• [Problem description] Please return each of the entries that follow, unchanged in every word.

· · ·

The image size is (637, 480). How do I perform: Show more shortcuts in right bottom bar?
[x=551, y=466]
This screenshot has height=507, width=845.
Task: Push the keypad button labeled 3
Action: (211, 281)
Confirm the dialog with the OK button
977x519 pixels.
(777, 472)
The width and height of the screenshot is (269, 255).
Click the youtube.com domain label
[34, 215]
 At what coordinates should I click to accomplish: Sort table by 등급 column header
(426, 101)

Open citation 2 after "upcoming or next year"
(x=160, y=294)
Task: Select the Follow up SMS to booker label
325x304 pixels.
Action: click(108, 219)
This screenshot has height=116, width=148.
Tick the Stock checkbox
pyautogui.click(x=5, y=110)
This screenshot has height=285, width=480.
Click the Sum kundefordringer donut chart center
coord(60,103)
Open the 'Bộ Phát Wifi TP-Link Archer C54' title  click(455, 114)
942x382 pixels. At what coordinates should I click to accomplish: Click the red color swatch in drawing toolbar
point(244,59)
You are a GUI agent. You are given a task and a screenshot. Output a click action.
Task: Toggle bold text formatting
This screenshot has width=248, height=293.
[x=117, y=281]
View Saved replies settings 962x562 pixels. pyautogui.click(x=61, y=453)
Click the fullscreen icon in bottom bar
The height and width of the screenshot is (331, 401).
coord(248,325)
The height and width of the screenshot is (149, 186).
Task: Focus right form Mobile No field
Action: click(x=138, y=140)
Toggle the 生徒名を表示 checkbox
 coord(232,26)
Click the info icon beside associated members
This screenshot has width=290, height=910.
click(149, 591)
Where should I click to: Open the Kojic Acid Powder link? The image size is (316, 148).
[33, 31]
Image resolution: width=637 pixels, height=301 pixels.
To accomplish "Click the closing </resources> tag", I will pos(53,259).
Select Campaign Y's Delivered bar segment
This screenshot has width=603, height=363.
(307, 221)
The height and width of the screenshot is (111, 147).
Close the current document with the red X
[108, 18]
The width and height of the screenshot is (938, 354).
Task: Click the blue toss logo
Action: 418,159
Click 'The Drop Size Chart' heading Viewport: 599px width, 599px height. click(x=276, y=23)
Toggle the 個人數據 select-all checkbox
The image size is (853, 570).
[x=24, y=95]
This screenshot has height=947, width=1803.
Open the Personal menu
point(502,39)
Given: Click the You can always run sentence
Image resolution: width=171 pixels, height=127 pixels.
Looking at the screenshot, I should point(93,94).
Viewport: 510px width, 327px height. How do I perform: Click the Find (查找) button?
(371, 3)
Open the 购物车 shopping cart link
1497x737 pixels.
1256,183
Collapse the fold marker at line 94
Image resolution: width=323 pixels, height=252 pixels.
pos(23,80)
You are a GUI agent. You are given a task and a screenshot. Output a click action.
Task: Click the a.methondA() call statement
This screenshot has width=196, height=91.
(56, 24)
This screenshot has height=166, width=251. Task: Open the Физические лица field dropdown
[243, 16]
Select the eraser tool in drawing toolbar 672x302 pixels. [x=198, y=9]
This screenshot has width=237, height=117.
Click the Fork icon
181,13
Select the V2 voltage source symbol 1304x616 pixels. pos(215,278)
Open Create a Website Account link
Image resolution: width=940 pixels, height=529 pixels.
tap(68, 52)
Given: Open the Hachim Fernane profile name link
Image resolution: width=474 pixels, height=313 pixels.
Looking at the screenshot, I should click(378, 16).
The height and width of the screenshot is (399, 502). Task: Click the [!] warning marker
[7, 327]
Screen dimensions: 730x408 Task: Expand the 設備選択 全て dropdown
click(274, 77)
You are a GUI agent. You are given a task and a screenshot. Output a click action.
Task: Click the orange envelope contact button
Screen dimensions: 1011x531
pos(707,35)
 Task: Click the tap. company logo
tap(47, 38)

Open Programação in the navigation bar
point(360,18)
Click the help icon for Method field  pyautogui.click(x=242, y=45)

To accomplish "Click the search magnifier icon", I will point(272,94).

· · ·

• [Response area]
The image size is (637, 480). How do I perform: Show more shortcuts in right bottom bar?
[x=551, y=466]
This screenshot has height=507, width=845.
Task: Push the keypad button labeled 3
Action: (211, 281)
Confirm the dialog with the OK button
977x519 pixels.
(777, 472)
The width and height of the screenshot is (269, 255).
Click the youtube.com domain label
[34, 215]
 At what coordinates should I click to accomplish: Sort table by 등급 column header
(426, 101)

Open citation 2 after "upcoming or next year"
(x=160, y=294)
Task: Select the Follow up SMS to booker label
325x304 pixels.
Action: click(108, 219)
This screenshot has height=116, width=148.
Tick the Stock checkbox
pyautogui.click(x=5, y=110)
This screenshot has height=285, width=480.
Click the Sum kundefordringer donut chart center
coord(60,103)
Open the 'Bộ Phát Wifi TP-Link Archer C54' title  click(455, 114)
942x382 pixels. At what coordinates should I click to accomplish: Click the red color swatch in drawing toolbar
point(244,59)
You are a GUI agent. You are given a task and a screenshot. Output a click action.
Task: Toggle bold text formatting
This screenshot has width=248, height=293.
[x=117, y=281]
View Saved replies settings 962x562 pixels. pyautogui.click(x=61, y=453)
Click the fullscreen icon in bottom bar
The height and width of the screenshot is (331, 401).
coord(248,325)
The height and width of the screenshot is (149, 186).
Task: Focus right form Mobile No field
Action: click(x=138, y=140)
Toggle the 生徒名を表示 checkbox
 coord(232,26)
Click the info icon beside associated members
This screenshot has width=290, height=910.
click(149, 591)
Where should I click to: Open the Kojic Acid Powder link? The image size is (316, 148).
[33, 31]
Image resolution: width=637 pixels, height=301 pixels.
To accomplish "Click the closing </resources> tag", I will pos(53,259).
Select Campaign Y's Delivered bar segment
This screenshot has width=603, height=363.
(307, 221)
The height and width of the screenshot is (111, 147).
Close the current document with the red X
[108, 18]
The width and height of the screenshot is (938, 354).
Task: Click the blue toss logo
Action: 418,159
Click 'The Drop Size Chart' heading Viewport: 599px width, 599px height. click(x=276, y=23)
Toggle the 個人數據 select-all checkbox
The image size is (853, 570).
[x=24, y=95]
This screenshot has height=947, width=1803.
Open the Personal menu
point(502,39)
Given: Click the You can always run sentence
Image resolution: width=171 pixels, height=127 pixels.
Looking at the screenshot, I should point(93,94).
Viewport: 510px width, 327px height. How do I perform: Click the Find (查找) button?
(371, 3)
Open the 购物车 shopping cart link
1497x737 pixels.
1256,183
Collapse the fold marker at line 94
Image resolution: width=323 pixels, height=252 pixels.
pos(23,80)
You are a GUI agent. You are given a task and a screenshot. Output a click action.
Task: Click the a.methondA() call statement
This screenshot has width=196, height=91.
(56, 24)
This screenshot has height=166, width=251. Task: Open the Физические лица field dropdown
[243, 16]
Select the eraser tool in drawing toolbar 672x302 pixels. [x=198, y=9]
This screenshot has width=237, height=117.
Click the Fork icon
181,13
Select the V2 voltage source symbol 1304x616 pixels. pos(215,278)
Open Create a Website Account link
Image resolution: width=940 pixels, height=529 pixels.
tap(68, 52)
Given: Open the Hachim Fernane profile name link
Image resolution: width=474 pixels, height=313 pixels.
Looking at the screenshot, I should click(378, 16).
The height and width of the screenshot is (399, 502). Task: Click the [!] warning marker
[7, 327]
Screen dimensions: 730x408 Task: Expand the 設備選択 全て dropdown
click(274, 77)
You are a GUI agent. You are given a task and a screenshot. Output a click action.
Task: Click the orange envelope contact button
Screen dimensions: 1011x531
pos(707,35)
 Task: Click the tap. company logo
tap(47, 38)

Open Programação in the navigation bar
point(360,18)
Click the help icon for Method field  pyautogui.click(x=242, y=45)

To accomplish "Click the search magnifier icon", I will point(272,94).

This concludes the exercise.